Виды опухолей позвоночника

Боль в спине вызвана четырьмя типами опухолей позвоночника: опухолями позвоночного столба, интрадурально-экстрамедуллярными опухолями (в мембранах, которые окружают спинной мозг), интрамедуллярными опухолями (внутри спинного мозга) и экстрадуральными опухолями (вне спинного мозга) (между мембранами и костями позвоночника). Существует несколько опухолей позвоночника, которые развиваются в нервах спинного мозга, наиболее распространенными из которых являются эпендимомы и различные глиомы.

Первичная опухоль позвоночника – это злокачественные новообразования, зарождающееся в тканях позвоночника. Вторичная опухоль позвоночника — это опухоль, которая мигрировала в позвоночник из другого места. Опухоли в груди, простате, легких и других органах могут мигрировать в позвоночник. 

 

Причины возникновения опухоли позвоночника

Причины возникновения опухоли позвоночника

Первичная опухоль позвоночника не имеет признанной причины. Определенные наследственные генные мутации вызывают некоторую первичную опухоль позвоночника.
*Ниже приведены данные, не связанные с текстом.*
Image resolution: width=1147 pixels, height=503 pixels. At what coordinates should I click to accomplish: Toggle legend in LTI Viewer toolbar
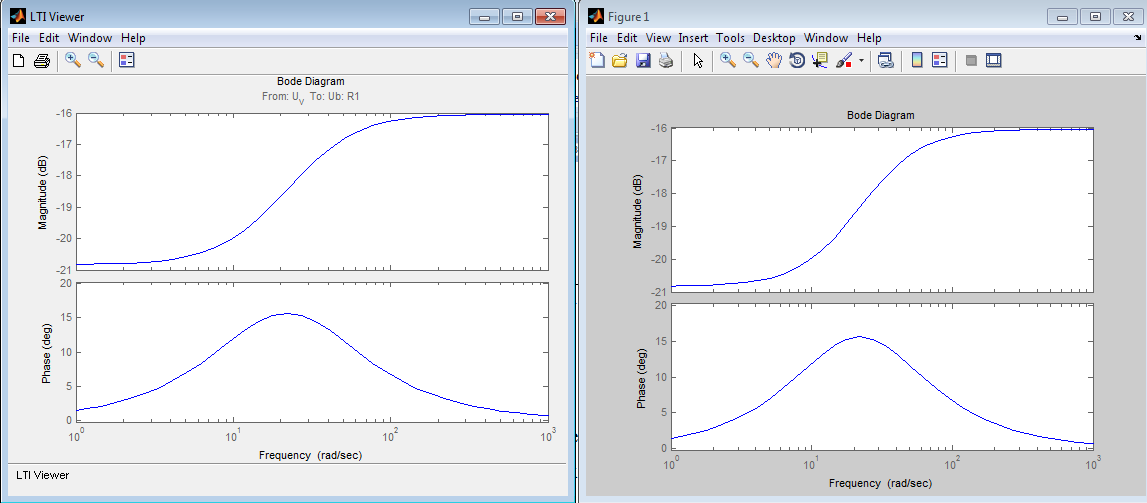pos(127,61)
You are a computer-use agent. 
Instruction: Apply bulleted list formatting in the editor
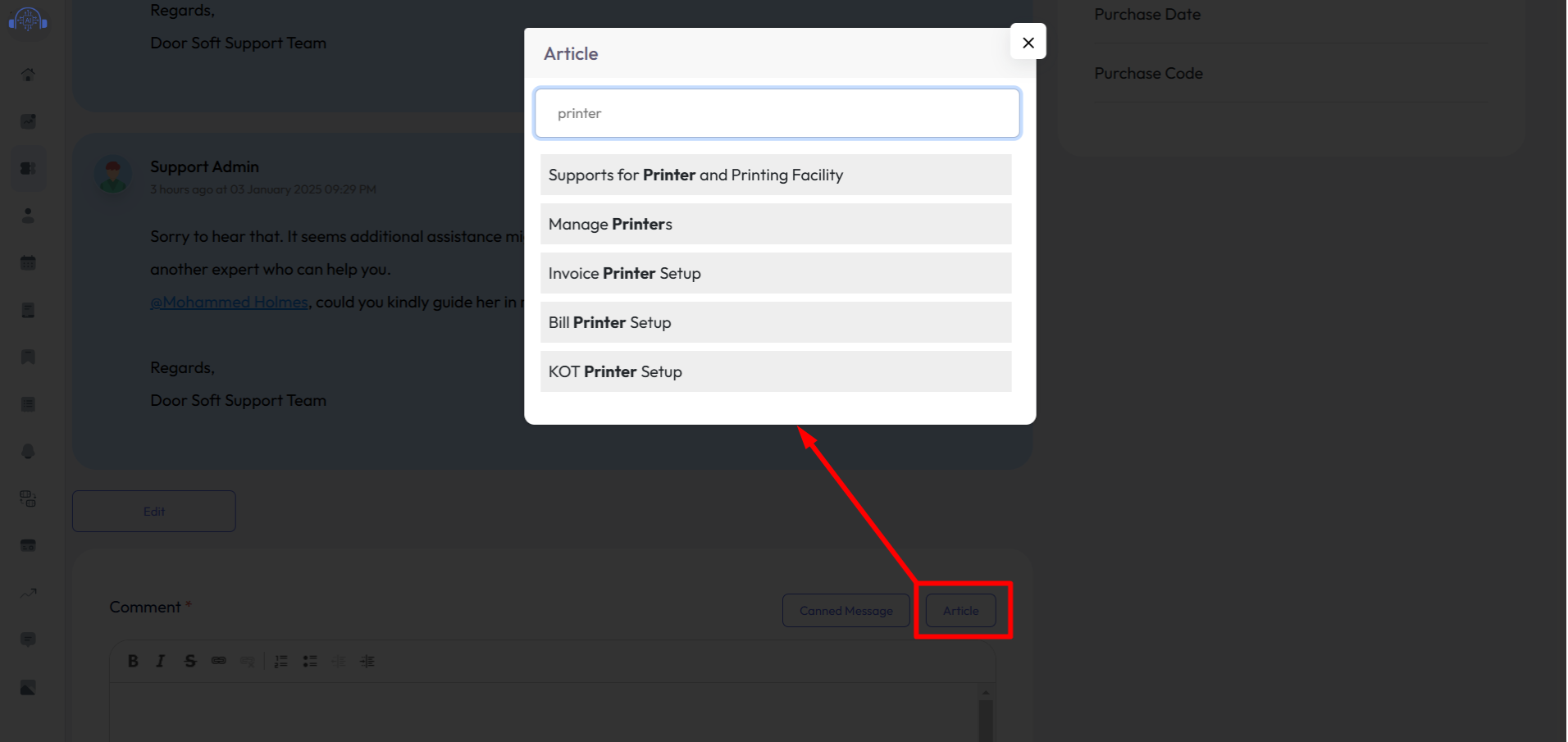click(x=310, y=661)
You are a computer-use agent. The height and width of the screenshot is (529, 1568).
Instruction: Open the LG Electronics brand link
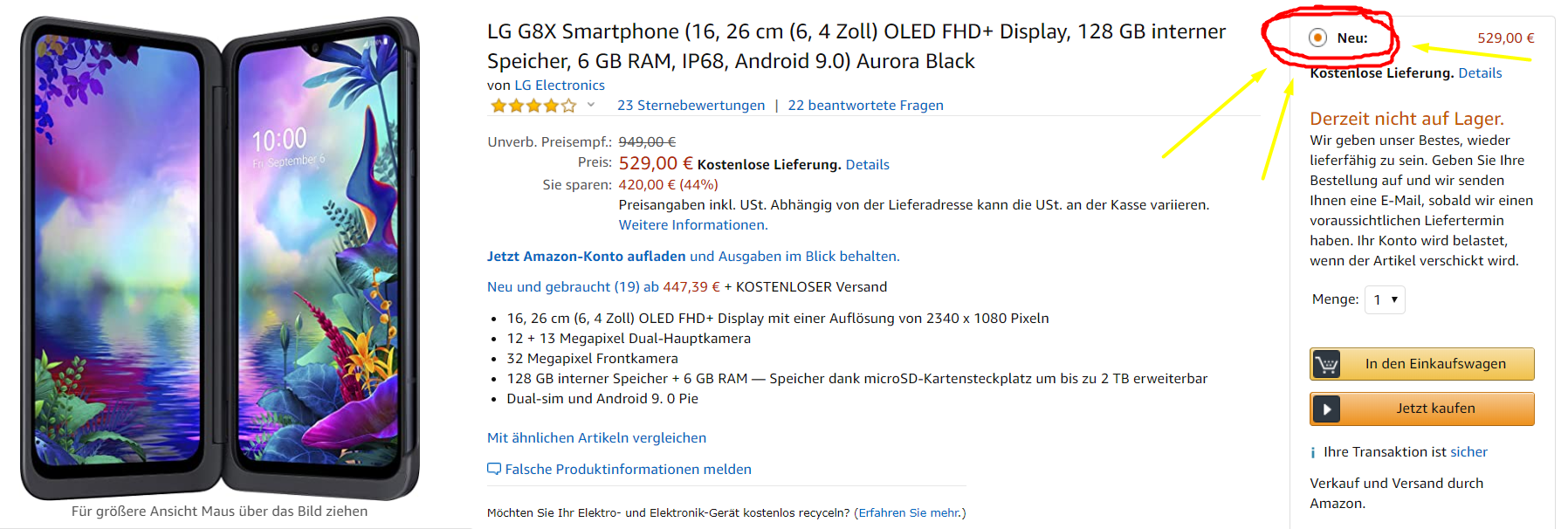point(560,86)
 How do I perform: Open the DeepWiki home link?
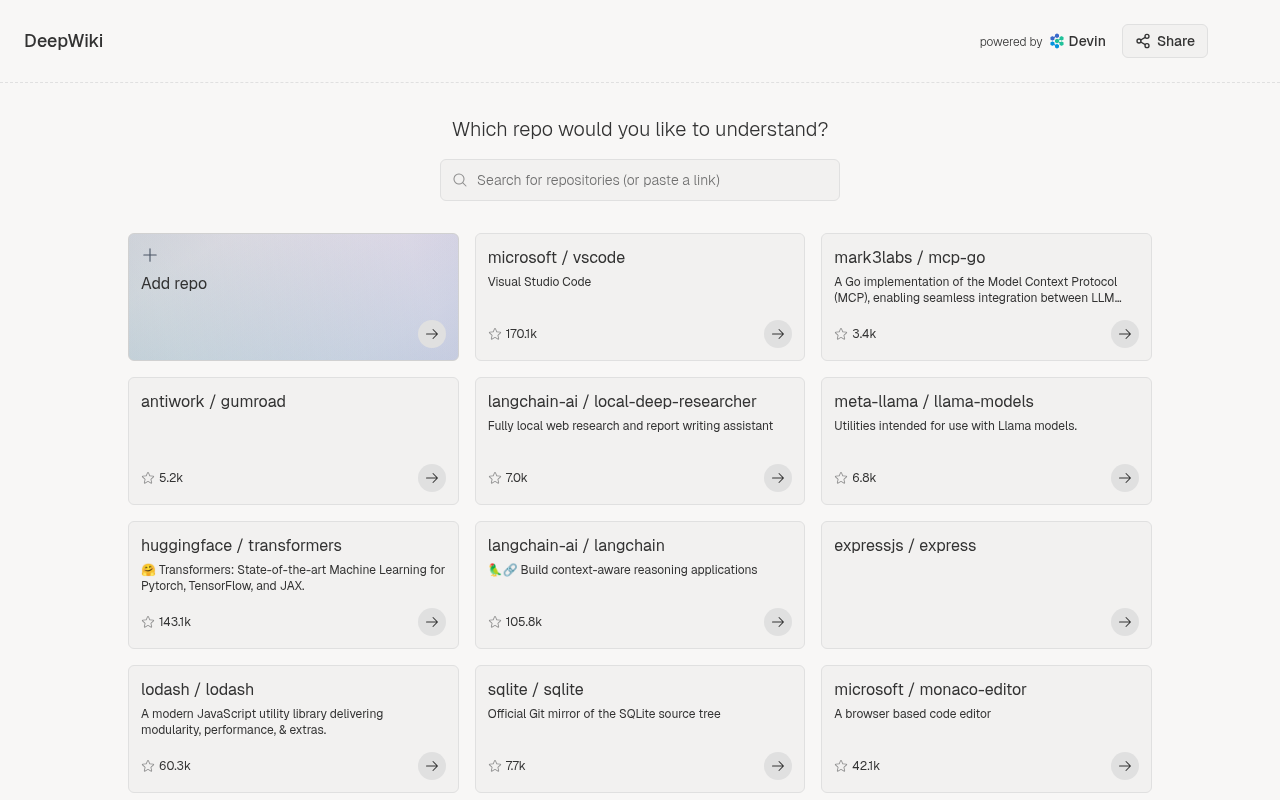point(64,41)
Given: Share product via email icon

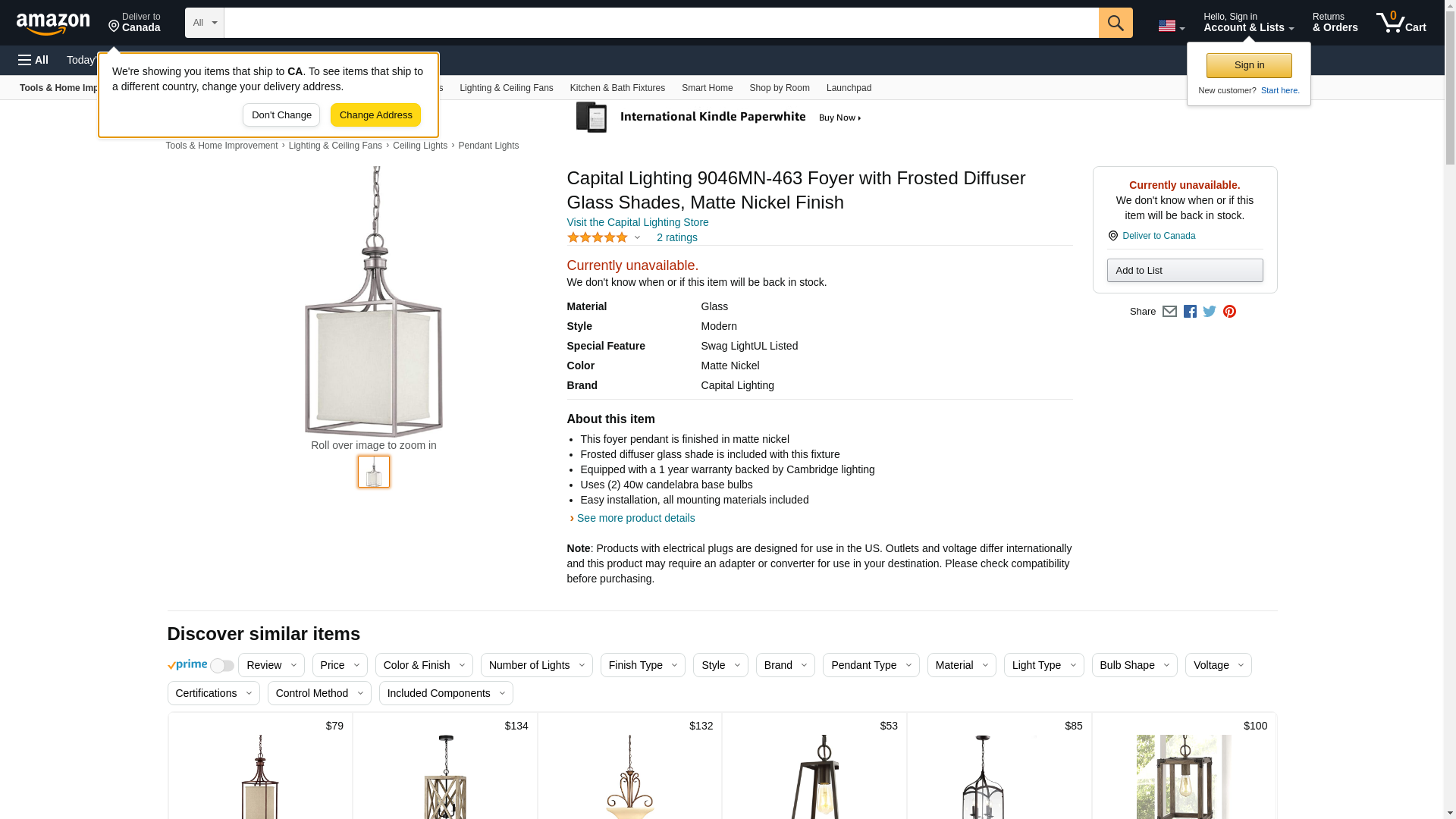Looking at the screenshot, I should (x=1169, y=312).
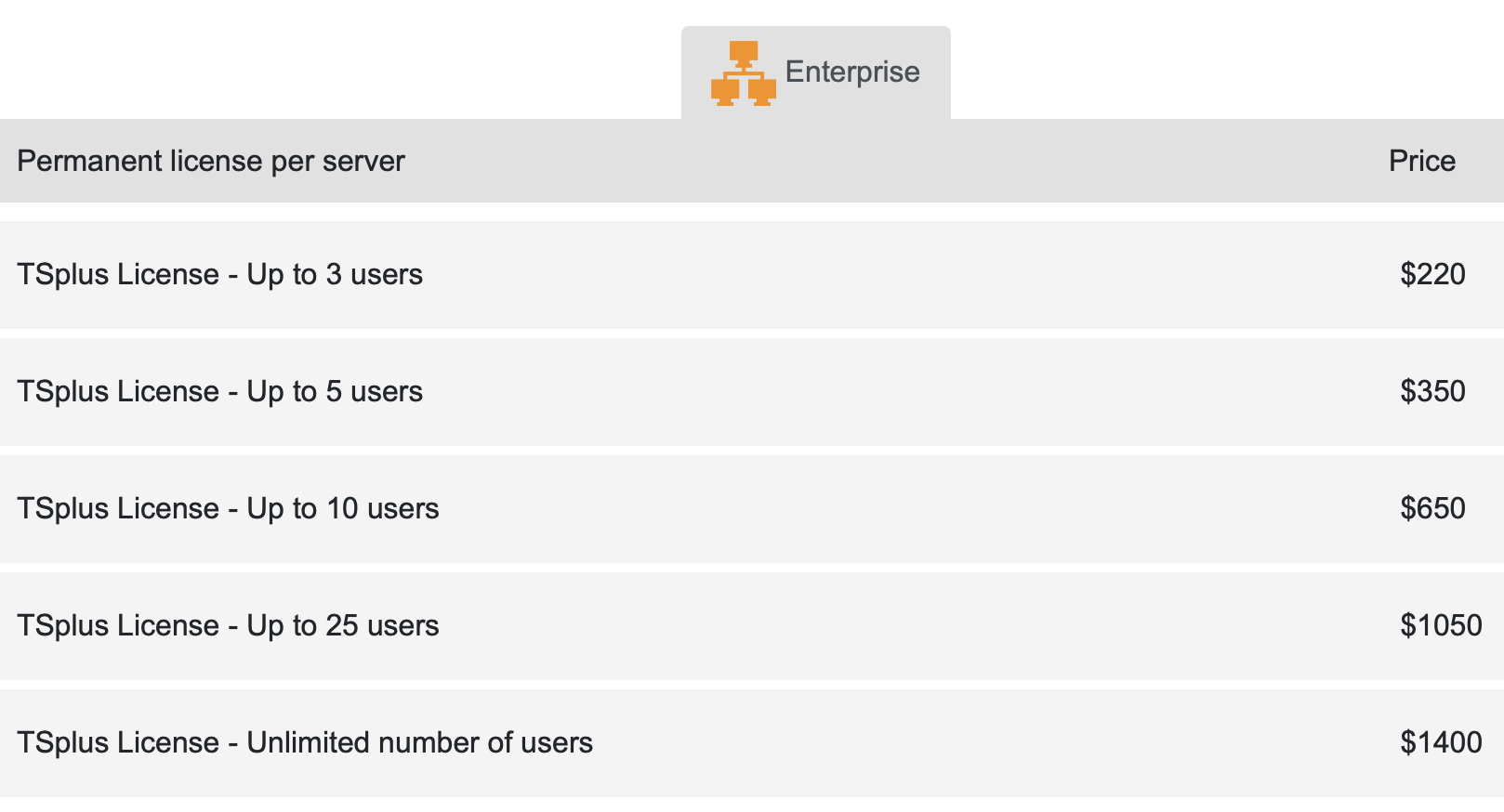This screenshot has width=1504, height=812.
Task: Click the $350 price
Action: 1432,391
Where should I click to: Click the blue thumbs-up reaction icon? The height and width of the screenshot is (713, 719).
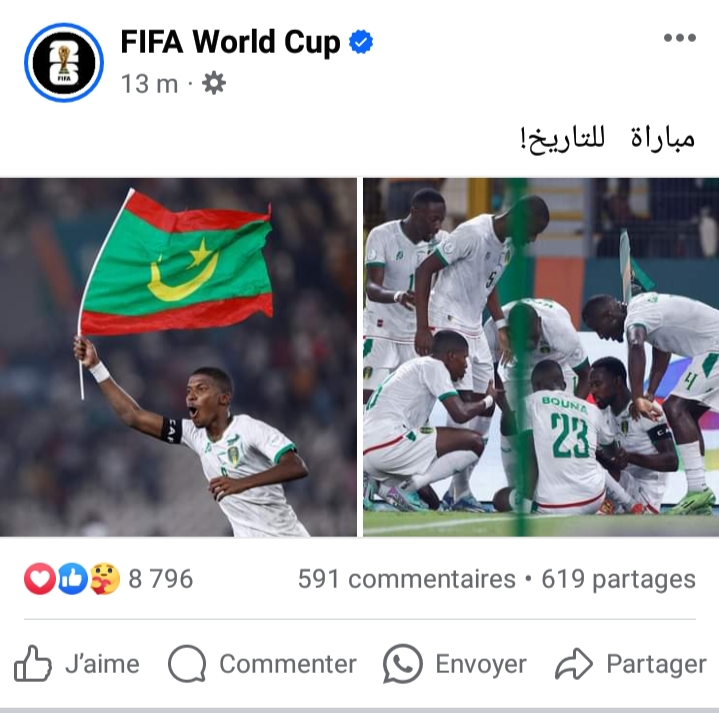[x=72, y=579]
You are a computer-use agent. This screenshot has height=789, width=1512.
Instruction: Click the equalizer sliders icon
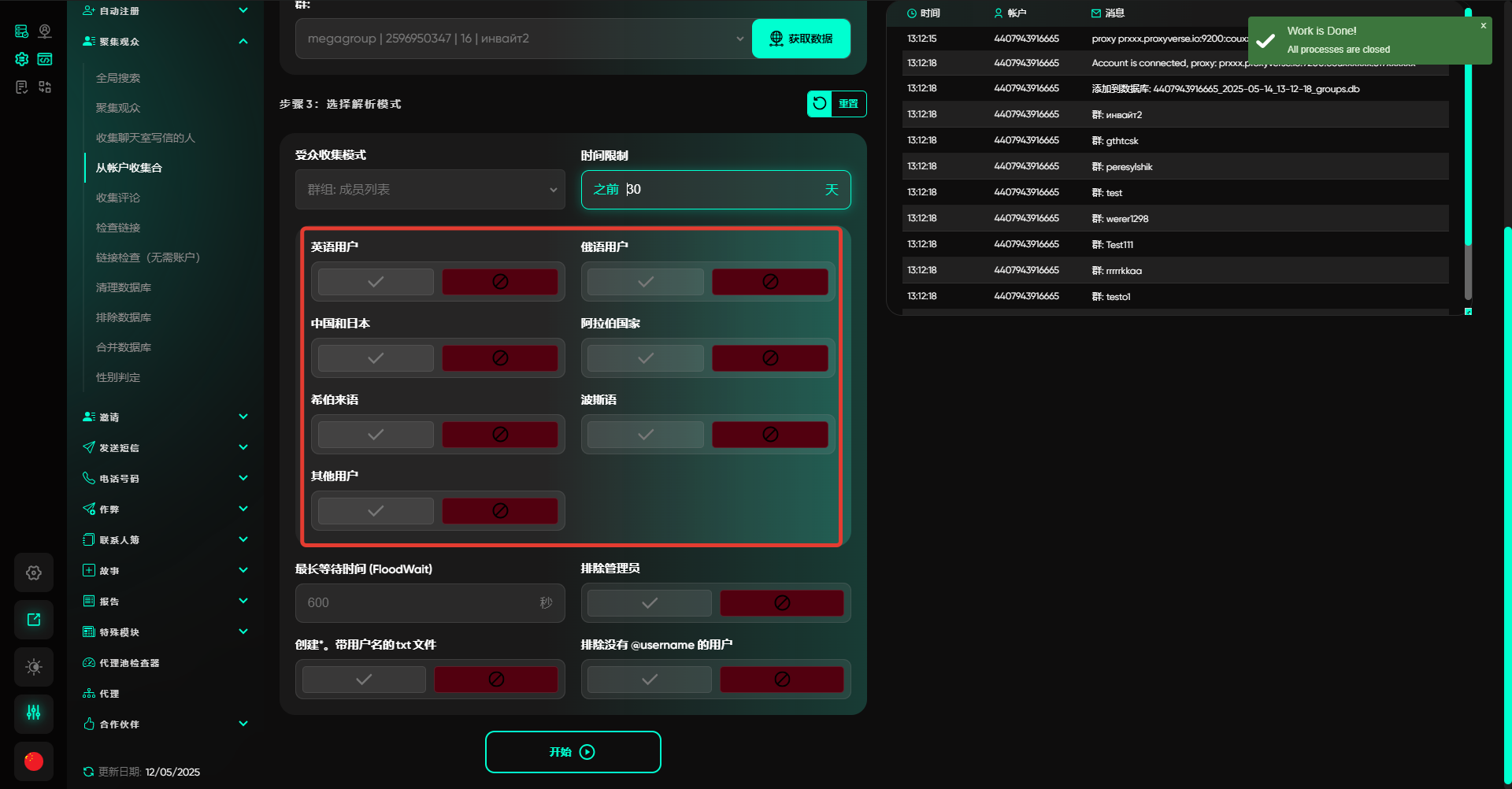tap(34, 713)
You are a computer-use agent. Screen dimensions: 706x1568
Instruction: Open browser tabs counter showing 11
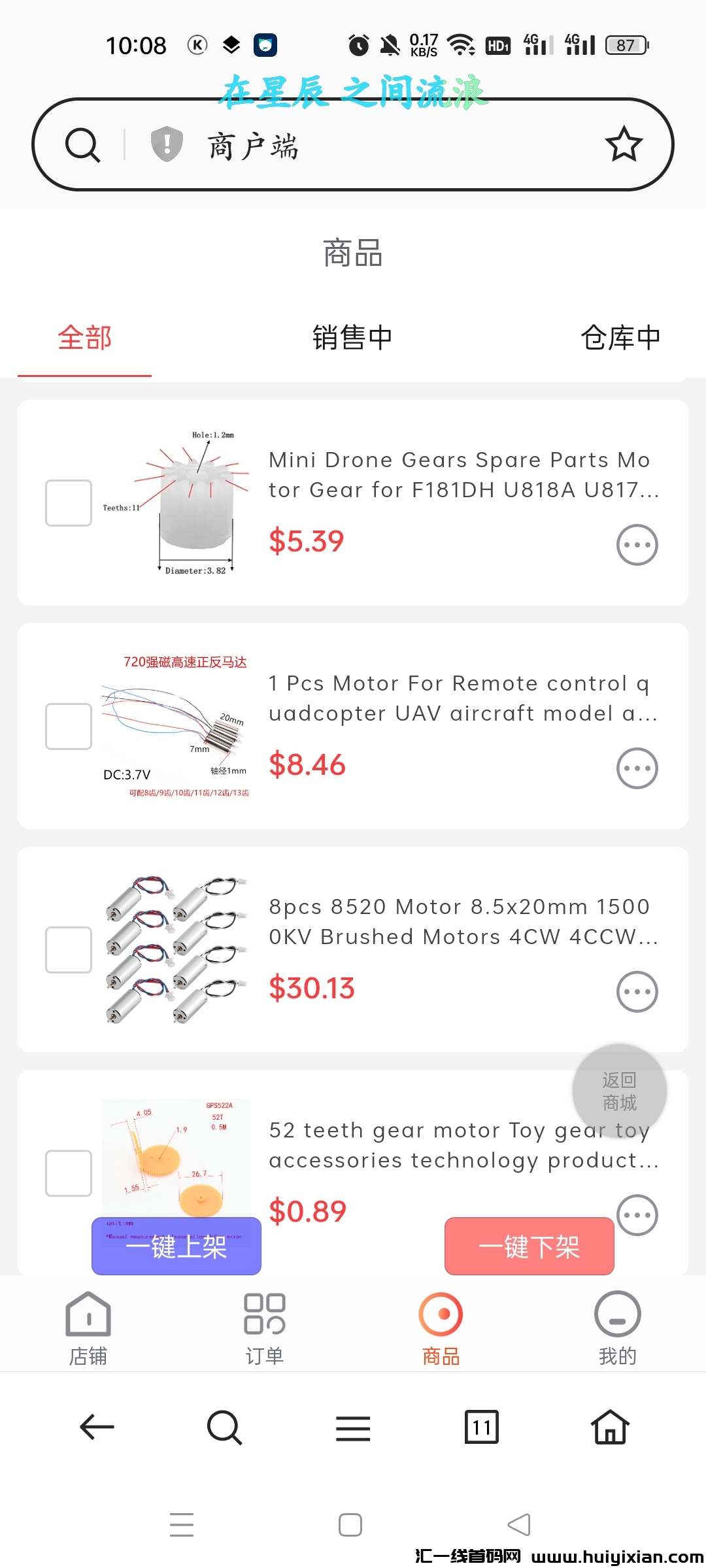(x=481, y=1427)
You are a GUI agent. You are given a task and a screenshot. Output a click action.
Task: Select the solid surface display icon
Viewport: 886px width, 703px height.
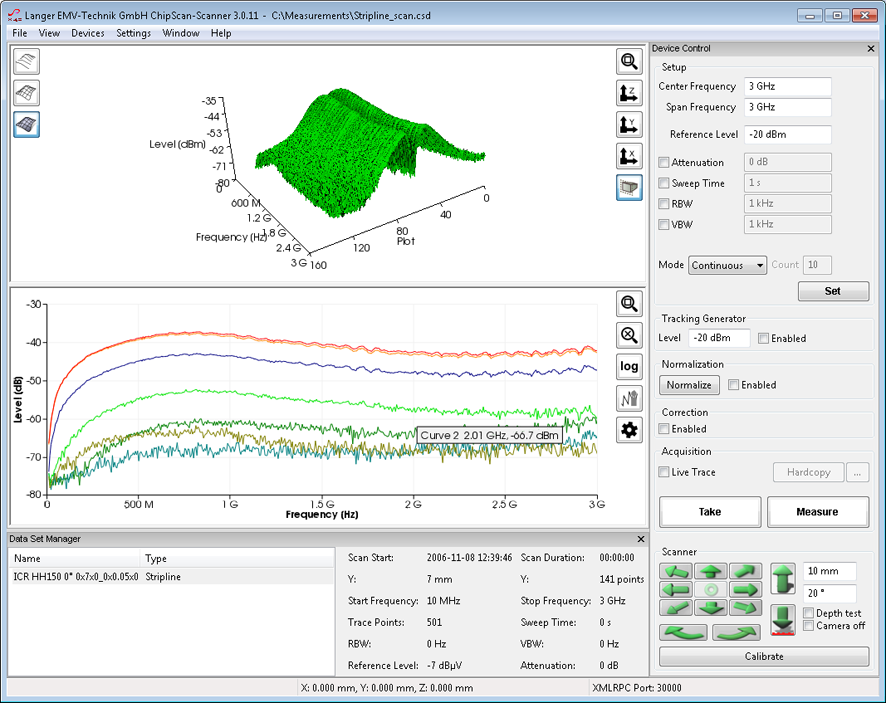point(26,124)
При росте опухоли могут поражаться кровеносные сосуды, позвонки позвоночника, мозговые оболочки, нервные корешки и клетки спинного мозга. Опухоль может привести к травме, сдавливая спинной мозг или нервные корешки. Со временем повреждения могут стать необратимыми.

 

Симптомы опухоли позвоночника

Симптомы опухоли позвоночника

История болезни и результаты физикального обследования у пациентов с опухолью позвоночника не всегда связаны с текущим заболеванием. Однако для того, чтобы дать врачу некоторые подсказки относительно заболевания, эти данные должны быть тщательно изучены и оценены. Боль является наиболее распространенным и ярким симптомом у пациентов с опухолью позвоночника. Пациенты с опухолью позвоночника, как и пациенты с почти другими опухолями скелетной системы, считают, что их боль связана с недавним травматическим инцидентом, реальным или предполагаемым. Это состояние может подразумевать патологический перелом, который вызван разрушением тела позвонка в результате деградации тока в результате легкой травмы. Наиболее распространенным признаком опухоли позвоночника является боль, которая начинается постепенно, неуклонно ухудшается, часто сохраняется ночью и, наконец, беспокоит пациента даже в состоянии покоя. Патологический перелом определяется как острая боль, начинающаяся без травмы у пациента, у которого ранее не было никаких симптомов. Боль при опухоли позвоночника может быть вызвана различными факторами. Опухоль, формирующаяся внутри тела позвонка и разрастающаяся, вызывает сначала ремоделирование кости и истончение коры, позже патологический перелом и инвазию паравертебральных структур. Основным источником дискомфорта в начале заболевания является растянутая надкостница, вызванная увеличением коры. После возникновения перелома возникает дискомфорт из-за сдавления нервов, неврологических нарушений и нестабильности. Дискомфорт в области талии и спины очень часто встречается у населения в целом. У большинства людей с опухолью позвоночника наблюдается локальная болезненность, которая не встречается при нетравматических заболеваниях позвоночника. Из-за боли доброкачественные опухоли у детей могут вызывать вторичный сколиоз или кривошею. Кифотическая осанка может наблюдаться при патологическом переломе.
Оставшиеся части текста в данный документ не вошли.